In the fields where the path to the hotsprings starts there were red deer, and grey-necked wood rails foraging in the grass.  You descend down a wet path (because it had begun raining and the canyon is filled with jungle) to the spring fed pools along the creek.  There you can find the pool with the temperature to suit you -- the hotter ones are those closest to the source, of course -- and you soak.  


On Monday Porter and Monica rode horses in the rain and fog.  They saw keel-billed toucans.  As for Nico and I, after he had watched some cartoons in Spanish we walked.  Then we all gathered all our things from our little bungalow and made our way back down to the pools.  The rain fell harder today, but if you are going to have a rainy day during your vacation then hot springs are the place to schedule it.  We lingered far longer than we had planned.


We traveled on to the foot of the Arenal Volcano.  Supposedly, it is the most dramatic and active of all of Costa Rica's volcano, but mostly there was rain and fog and howling winds -- and vistas of the huge Lago Arenal with the heavy clouds torn above it.  Still we hiked up the hills.

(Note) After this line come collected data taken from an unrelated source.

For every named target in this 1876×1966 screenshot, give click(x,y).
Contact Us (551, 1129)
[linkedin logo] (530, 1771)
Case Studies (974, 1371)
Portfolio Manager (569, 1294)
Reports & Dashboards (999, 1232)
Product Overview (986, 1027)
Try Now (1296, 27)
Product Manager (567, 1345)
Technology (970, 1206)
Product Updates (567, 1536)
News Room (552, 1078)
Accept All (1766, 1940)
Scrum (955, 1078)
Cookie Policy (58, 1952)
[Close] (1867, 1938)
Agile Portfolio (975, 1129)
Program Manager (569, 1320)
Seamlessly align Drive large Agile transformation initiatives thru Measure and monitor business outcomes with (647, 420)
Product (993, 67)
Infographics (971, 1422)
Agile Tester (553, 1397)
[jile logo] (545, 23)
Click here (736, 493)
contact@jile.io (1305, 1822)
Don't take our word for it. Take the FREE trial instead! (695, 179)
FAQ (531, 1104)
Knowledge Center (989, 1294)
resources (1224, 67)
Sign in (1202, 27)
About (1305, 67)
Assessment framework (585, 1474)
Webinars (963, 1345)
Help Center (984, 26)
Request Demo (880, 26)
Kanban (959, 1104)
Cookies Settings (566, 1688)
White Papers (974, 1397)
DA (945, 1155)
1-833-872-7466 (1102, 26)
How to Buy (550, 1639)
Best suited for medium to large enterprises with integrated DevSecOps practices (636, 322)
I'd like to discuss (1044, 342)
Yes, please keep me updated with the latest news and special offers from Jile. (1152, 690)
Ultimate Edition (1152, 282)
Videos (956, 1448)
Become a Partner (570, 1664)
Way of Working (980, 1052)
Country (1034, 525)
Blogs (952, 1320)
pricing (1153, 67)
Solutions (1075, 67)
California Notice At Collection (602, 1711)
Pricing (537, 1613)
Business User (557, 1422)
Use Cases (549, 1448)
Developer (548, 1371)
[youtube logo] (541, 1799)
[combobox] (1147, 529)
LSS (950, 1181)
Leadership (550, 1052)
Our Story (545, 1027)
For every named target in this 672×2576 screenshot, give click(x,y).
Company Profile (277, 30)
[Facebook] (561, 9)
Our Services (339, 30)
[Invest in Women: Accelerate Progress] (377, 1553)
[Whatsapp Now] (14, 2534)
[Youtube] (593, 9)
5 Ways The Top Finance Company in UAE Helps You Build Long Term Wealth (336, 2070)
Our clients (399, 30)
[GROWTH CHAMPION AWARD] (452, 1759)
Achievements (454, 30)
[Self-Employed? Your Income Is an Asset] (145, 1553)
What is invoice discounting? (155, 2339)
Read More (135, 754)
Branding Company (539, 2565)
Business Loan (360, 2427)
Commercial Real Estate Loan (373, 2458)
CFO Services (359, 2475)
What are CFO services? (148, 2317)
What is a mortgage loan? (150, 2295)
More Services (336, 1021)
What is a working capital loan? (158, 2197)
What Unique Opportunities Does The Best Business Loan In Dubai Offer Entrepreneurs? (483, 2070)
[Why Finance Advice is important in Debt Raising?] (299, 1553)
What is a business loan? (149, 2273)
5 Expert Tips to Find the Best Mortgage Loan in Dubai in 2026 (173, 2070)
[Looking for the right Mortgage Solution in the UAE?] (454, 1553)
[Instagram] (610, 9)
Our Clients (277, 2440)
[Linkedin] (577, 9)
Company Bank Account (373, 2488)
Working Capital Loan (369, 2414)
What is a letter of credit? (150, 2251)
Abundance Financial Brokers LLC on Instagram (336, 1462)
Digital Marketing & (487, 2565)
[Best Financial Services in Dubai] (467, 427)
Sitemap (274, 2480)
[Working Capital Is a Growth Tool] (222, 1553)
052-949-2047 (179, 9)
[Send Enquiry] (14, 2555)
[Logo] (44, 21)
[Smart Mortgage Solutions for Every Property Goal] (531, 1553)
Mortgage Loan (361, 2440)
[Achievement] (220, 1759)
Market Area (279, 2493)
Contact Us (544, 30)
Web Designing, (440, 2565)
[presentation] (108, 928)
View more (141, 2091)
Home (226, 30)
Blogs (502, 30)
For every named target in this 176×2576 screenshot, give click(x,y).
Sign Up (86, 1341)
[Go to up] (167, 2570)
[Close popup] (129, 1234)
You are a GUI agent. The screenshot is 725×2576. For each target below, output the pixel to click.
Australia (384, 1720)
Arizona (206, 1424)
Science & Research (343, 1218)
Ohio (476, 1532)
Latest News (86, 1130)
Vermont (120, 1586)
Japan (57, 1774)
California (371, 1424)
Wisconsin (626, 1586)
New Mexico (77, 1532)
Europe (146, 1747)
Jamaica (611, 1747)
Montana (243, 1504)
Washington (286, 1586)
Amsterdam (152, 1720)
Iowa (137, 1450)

The next day we circled the lake a drove out of the lush basin of the lago and into the parched heat of dry-season Guanacaste.  The dessicated fields, leafless trees and herds of gaunt brahman cattle reminded me of India's Rajasthan more than anything else.  If the rock outcroppings would have had ruined hill forts upon them the illusion would have been complete.  Across the Nicoya Peninsula we headed for Playa Samara, a classic beachtown on the Pacific coast.  And so it was sandcastles decorated with coral and swimming in the surf.  (I found that I had crossed some line in birding-geekdom when I ignored a full troop of howler monkeys in the mangoes and spent 5 minutes concentrated on figuring out whether the bird in the weeds was an Olive Sparrow or a Worm-Eating Warbler.  -- Its conical bill gave it away as the sparrow.)


We spent the last couple of days back in San Jose, doing some eating out and some shopping and some video-gaming and some good hanging out with Eckart and Clara and Sophia.  On our last day I made a morning run down to Carara National Park for a final hike (crocodiles! peccaries! iguanas! monkeys! macaws! -- and I identified 46 species of birds that morning, including pale-billed woodpeckers, trogons, manakins, herons and motmots).


And as I said, it was a pretty good trip to Costa Rica.  And nice to be home, too.


Thursday, March 18, 2010

Wednesday, March 17, 2010

To Isla Cano to snorkel on the coral reef and build sand castles.



Tuesday, March 16, 2010

Monday, March 15, 2010

San Jose to the Osa Peninsula -- via Rio Sierpe and the mangrove forests.



Sunday, March 14, 2010


We arrived in Costa Rica to Clara, Sophia and Eckart.